NOTES THAT HITCHCOCK IS THE EXCEPTION TO AGING DIRECTOR RULE
This past Friday, Samuel Blumenfeld, who has been interviewing Brian De Palma consistently for a number of years (mostly for the book, Brian De Palma: Conversations with Samuel Blumenfeld and Laurent Vachaud), posted an article about De Palma and Passion for Le Monde. With much help from Google translations, here is an English version of the article, titled "The Passion According to Brian"...
Brian De Palma is 72 years old. For him, the passing of time is a concern. When he began navigating between France and the United States, at the time of Femme Fatale (2002), then the Black Dahlia (2006), he feared he was already past his age. "Let's be clear. No director has done his best films after sixty, he explained. I am aware of this iron law." Since then, he started looking for exceptions. He found at least one, in one of his favorite directors, Alfred Hitchcock. The latter, classified as the living dead after Topaz, had made a triumphant return in 1972 with Frenzy, contradicting the common view that announced the end of his career as a shipwreck. Hitchcock was then 72 years old.
At the same age, Brian De Palma became aware of a biological principle. In discovering Michael Haneke’s Amour, which depicts an elderly couple dying, he took note of the fact that this film speaks more to him than any movie superhero saving the planet. Trintignant resembles him, not Superman. Pending the end, De Palma survives in the manner of Hitchcock: he has made, with his new work, Passion, arguably the best film in the latter part of his career. Passion is the adaptation of Alain Corneau’s Love Crime (2010), starring Kristin Scott Thomas and Ludivine Sagnier, the professional rivalry and love between the boss of an advertising agency and her assistant.
The director of Phantom of the Paradise carries Corneau's film to a whole new level, and marks a return to the mid-1980s, when his thrillers Dressed To Kill, Blow Out and Body Double allowed him to experiment with forms borrowed from, among others, Hitchcock. "For questions raised by a narrative, Hitchcock contrasted with visual responses. It is very difficult to improve the film grammar after him, he had ten years of experience in the silents, which is an achievement invaluable.

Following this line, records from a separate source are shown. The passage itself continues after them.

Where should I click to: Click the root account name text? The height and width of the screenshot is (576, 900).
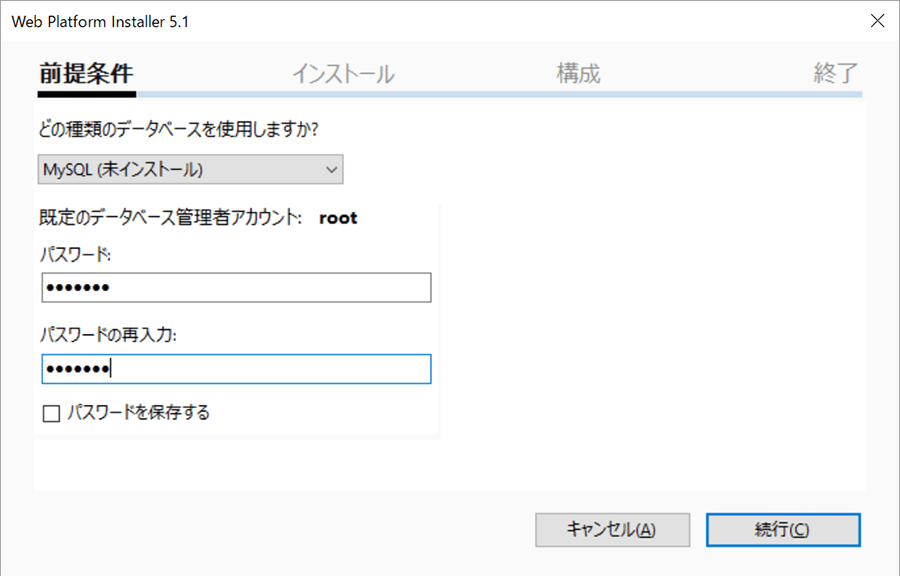click(x=338, y=218)

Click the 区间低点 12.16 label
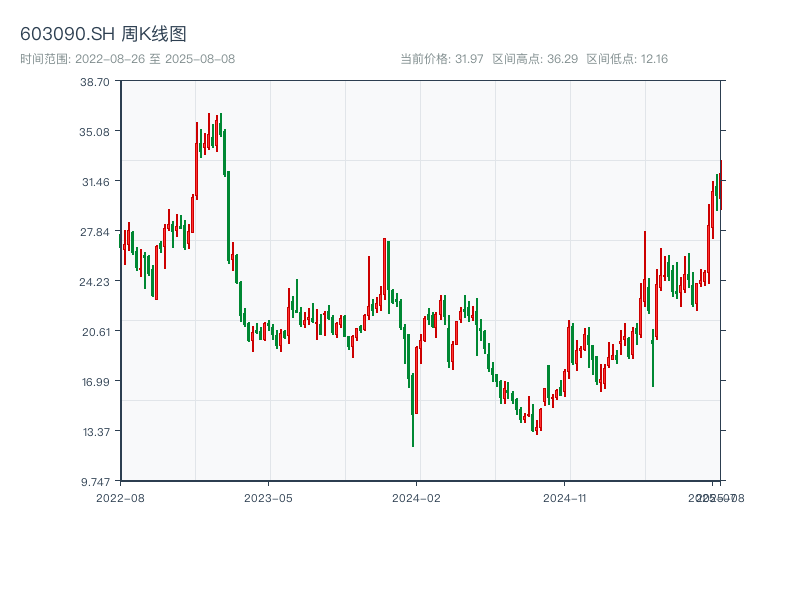[x=627, y=59]
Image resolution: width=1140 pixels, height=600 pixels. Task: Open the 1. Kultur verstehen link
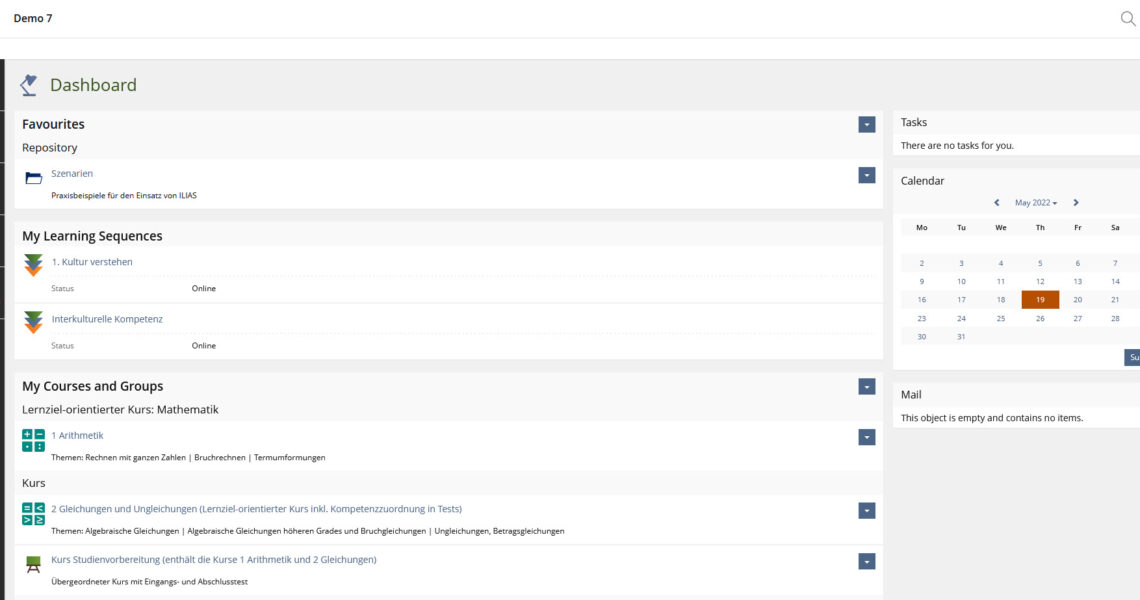(92, 262)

If I could, today I would make a film with no words."
Passion is like a journey into the grammar of De Palma. Masks, hair platinum blonde and brunette with the couple from hell Rachel McAdams-Noomi Rapace, a shower sequence, twin sisters, a scene shot in split screen - screen divided into "boxes" - long virtuoso shots, surveillance cameras, smartphones used as intrusive objects in a world where privacy has disappeared, an element found in his cinema since the 1960s. So often imitated, even parodied, Brian De Palma reveals to us with Passion that he is the custodian of an art soon to be lost.
Of the new Hollywood generation, where he was together with Spielberg, Coppola, Scorsese and Lucas among the most illustrious representatives, De Palma is one that is the most biased. He remains the only one who after a long exile felt that the Hollywood system offered him the greatest artistic comfort. "I don’t miss it anymore. I left after Mission To Mars in 2000. There are more than 400 digital shots in that movie. Then you spend your life in front of a computer. I do not want to do it again, not at my age, not at this point in my career." A certain form of exile is included in the cinema of De Palma. Obsession takes place in Florence, Mission: Impossible in Prague, Femme Fatale in Paris, and Passion in Berlin. "Now, cities are digitalized. The director no longer travels, he uses a hard drive. Suddenly, all places are alike. Yet, if a film does not maintain a strong connection to a place, it becomes impossible to watch. "
While the connection with his peers is important to him, it has slackened over time. George Lucas is isolated in the space opera universe he created. Coppola reigns over his agribusiness empire. When De Palma wants to meet with Scorsese, he must make an appointment with his secretary. He dropped out. Recently, he convinced Steven Spielberg to take the subway. He remains for him the easiest to reach. His new partners are called Wes Anderson, director of The Royal Tenenbaums and Moonrise Kingdom, who, like him, lives part of the year in Paris, and Noah Baumbach (The Squid and the Whale, Margot at the Wedding). "Our generation has made money like never before. We have become too rich." The new fashion in Hollywood, according to him, is no longer collectible houses, sports cars or works of art, but the yachts. The director boarded the biggest of them, "as if they were visiting the court of a king", owned by Microsoft cofounder Paul Allen. "I've never met a guy so annoying." Suddenly, De Palma left the boat. To return to Paris. Where it is much less boring.